Your Coffee Tastes Bitter or Over-Extracted

The most common cause: coffee left on the grounds after plunging. Extraction doesn't stop at 4 minutes - it stops when you pour. Get everything out of the press immediately.

If that's not it, check your water temperature. Anything above 205°F (96°C) over-extracts and pulls harsh, bitter compounds. Let boiled water rest 30-45 seconds before pouring. And if your grind is too fine, it extracts faster and harder than it should - one step coarser usually fixes it.

How to Clean Your French Press After Every Brew

Cleaning a French press takes less than a minute, but skipping it affects your next brew. Old coffee oils go rancid quickly, and leftover grounds trapped in the filter mesh will make tomorrow's cup taste stale.

Right off the bat, get the spent grounds out of the carafe. Add a splash of water, swirl, and dump them into a bin or compost. Don't pour grounds down the drain - they clump and clog pipes over time.
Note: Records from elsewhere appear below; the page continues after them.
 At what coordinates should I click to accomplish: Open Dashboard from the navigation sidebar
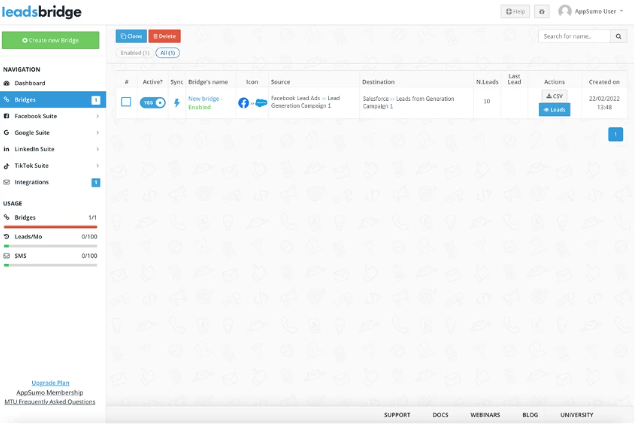(x=30, y=83)
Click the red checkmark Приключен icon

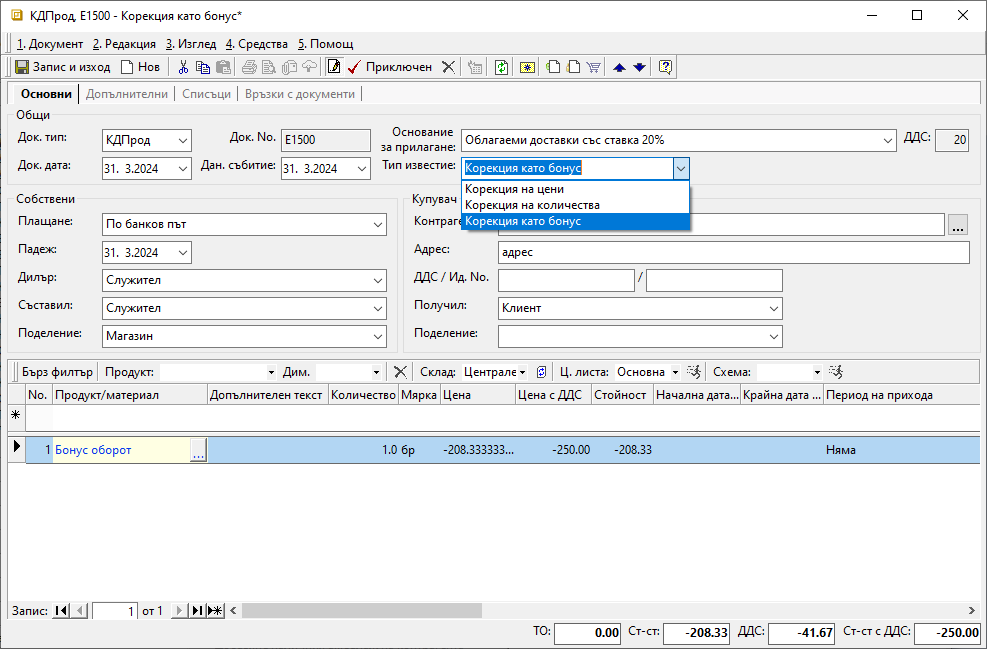tap(354, 67)
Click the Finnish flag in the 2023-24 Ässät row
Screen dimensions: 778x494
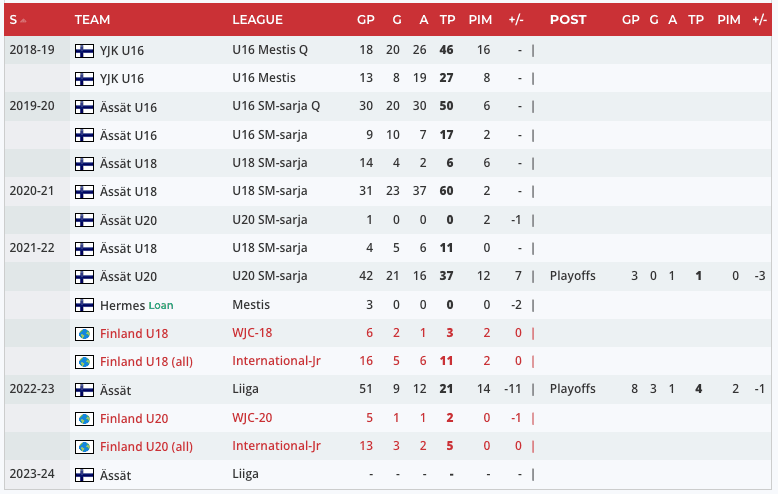84,475
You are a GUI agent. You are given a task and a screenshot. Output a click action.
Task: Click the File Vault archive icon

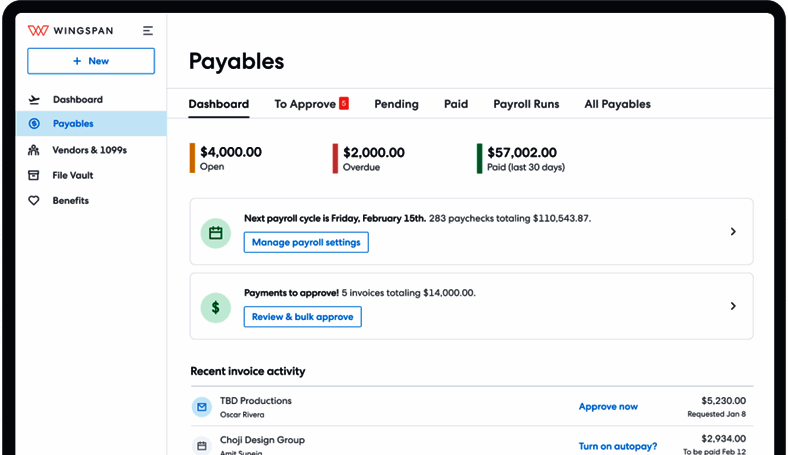pyautogui.click(x=34, y=175)
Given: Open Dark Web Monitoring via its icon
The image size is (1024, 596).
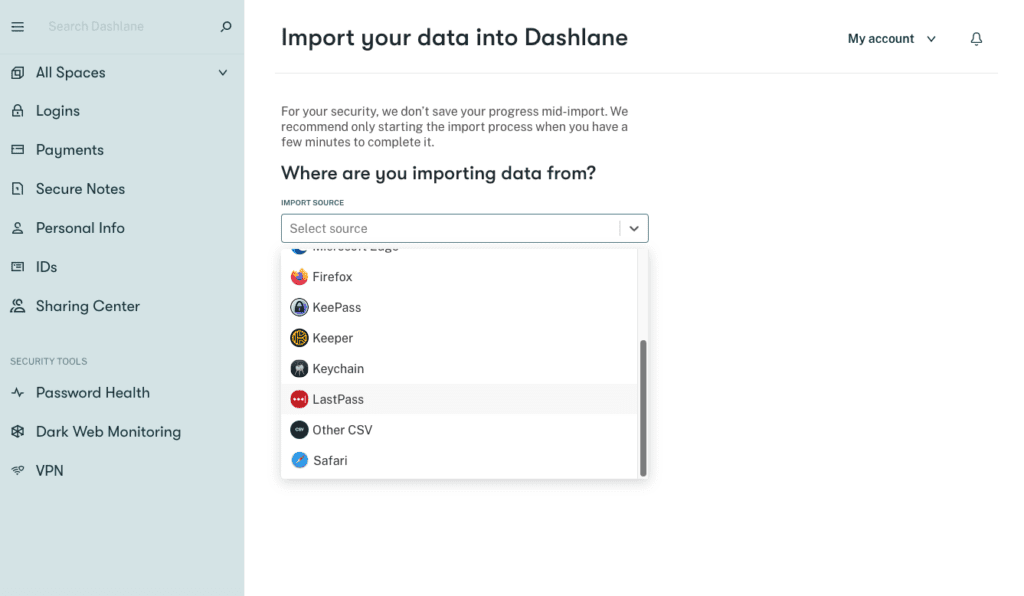Looking at the screenshot, I should tap(18, 431).
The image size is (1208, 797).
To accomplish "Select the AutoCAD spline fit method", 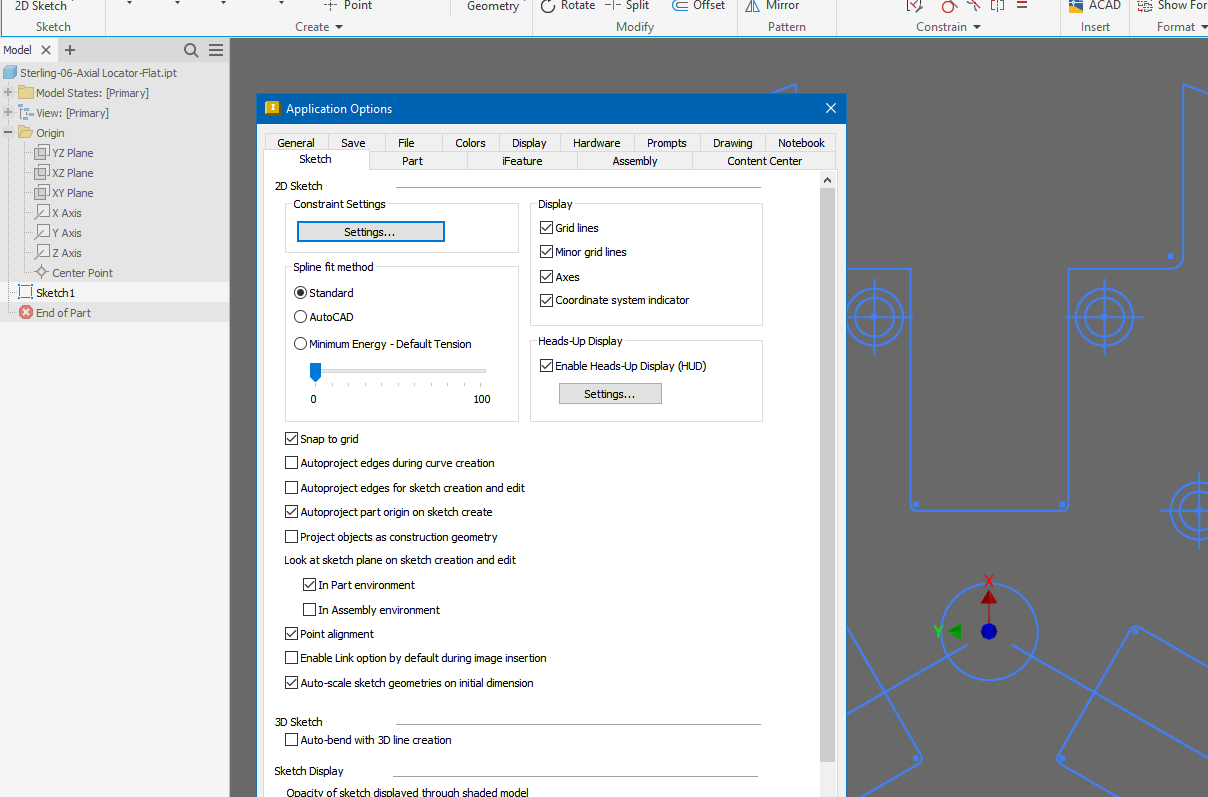I will (x=301, y=316).

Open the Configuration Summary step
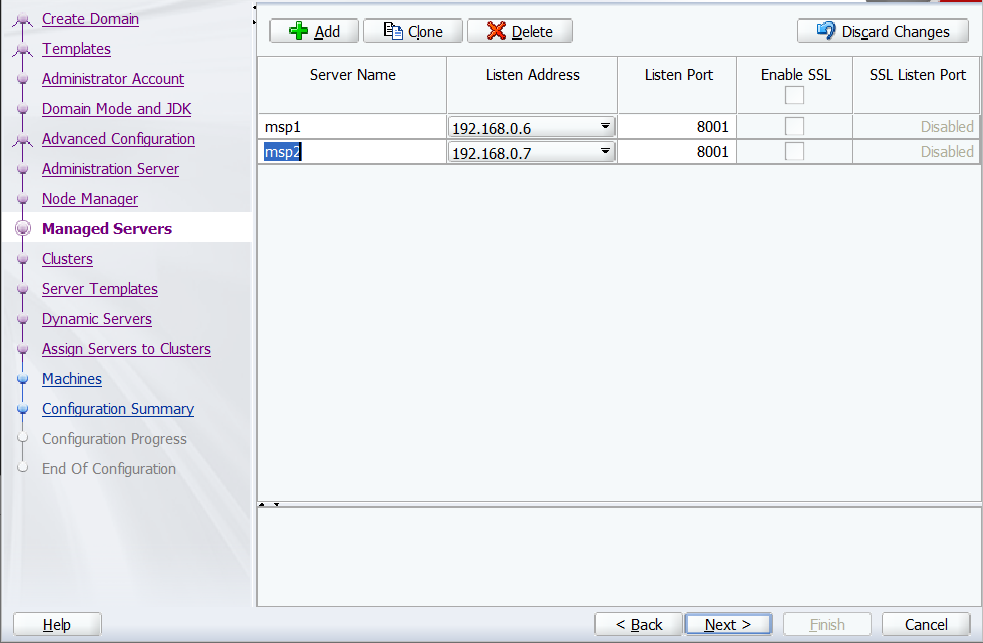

Pull the plunger assembly apart. Most French presses have a filter screen, a metal plate, and a cross plate that unscrew from the plunger rod. Take them apart and rinse each piece under hot water. A soft brush or sponge gets any coffee oils off the mesh. Skip the harsh detergents - a drop of mild dish soap is all you need, and rinse thoroughly so no soap residue carries into your next brew.

Rinse the glass carafe with hot water and let everything air dry before reassembling. If you notice a film building up on the glass over time, a soak in hot water with a tablespoon of baking soda for 30 minutes brings it back to clear.

Your French Press Brew at a Glance

Step What to Do Key Number
Ratio 1g coffee to 15ml water 67g per 8-cup press
Grind Coarse - like coarse sea salt Visible individual particles
Water temp Boil, then rest 30 seconds off the heat (195-205°F)
Preheat Swirl hot water in the carafe, discard 10 seconds
Steep Lid on, plunger up, timer on 4 minutes
Plunge Slow and steady pressure 20-30 seconds
Pour Everything out, immediately Don't leave coffee on the grounds

Frequently Asked Questions

Can I use pre-ground coffee in a French press?

You can, as long as it's ground for French press (coarse). Standard pre-ground coffee sold for drip machines is too fine and will produce a gritty, over-extracted cup. If the bag doesn't specify grind size, it's almost certainly too fine. Grinding your own beans right before brewing gives you control over particle size and keeps the coffee at its freshest - whole beans hold their flavour for weeks, while ground coffee starts losing aromatic oils in hours.

How long should I steep French press coffee?

Four minutes is the standard. It produces a balanced, full-bodied cup for most coffees and grind sizes. You can go shorter (3.5 minutes) for a lighter, brighter cup, or longer (4.5 minutes) for more body and intensity. Don't go past 5 minutes - that's where bitterness starts to take over.

Why does my French press coffee taste better than drip?

The metal mesh filter lets the coffee's natural oils pass into your cup. Paper filters in drip machines absorb those oils, which carry a lot of the body and texture. That's why French press coffee tastes richer, rounder, and more full-bodied. The full immersion method also gives you more contact time between water and grounds, which pulls a wider range of flavour compounds.

Can I make cold brew in a French press?

Yes. Use the same 1:15 ratio (or go slightly stronger at 1:12 for a concentrate), add room-temperature or cold water, and steep in the fridge for 12-16 hours. Plunge, pour, and you've got smooth cold brew without any extra equipment.

How many cups does a French press actually make?

A "cup" in French press sizing is about 4oz (120ml) - closer to a demitasse than a standard mug. An "8-cup" French press holds roughly 1,000ml of water, which gives you about four regular-sized mugs of coffee. Keep that in mind when you're scaling your ratio.

The French press isn't complicated - that's the whole point. Four variables, one method, and a brew that rewards you with a richer, more full-bodied cup than most machines produce. Start with the numbers in this guide, adjust to your taste from there, and you'll have it dialled in within a few brews.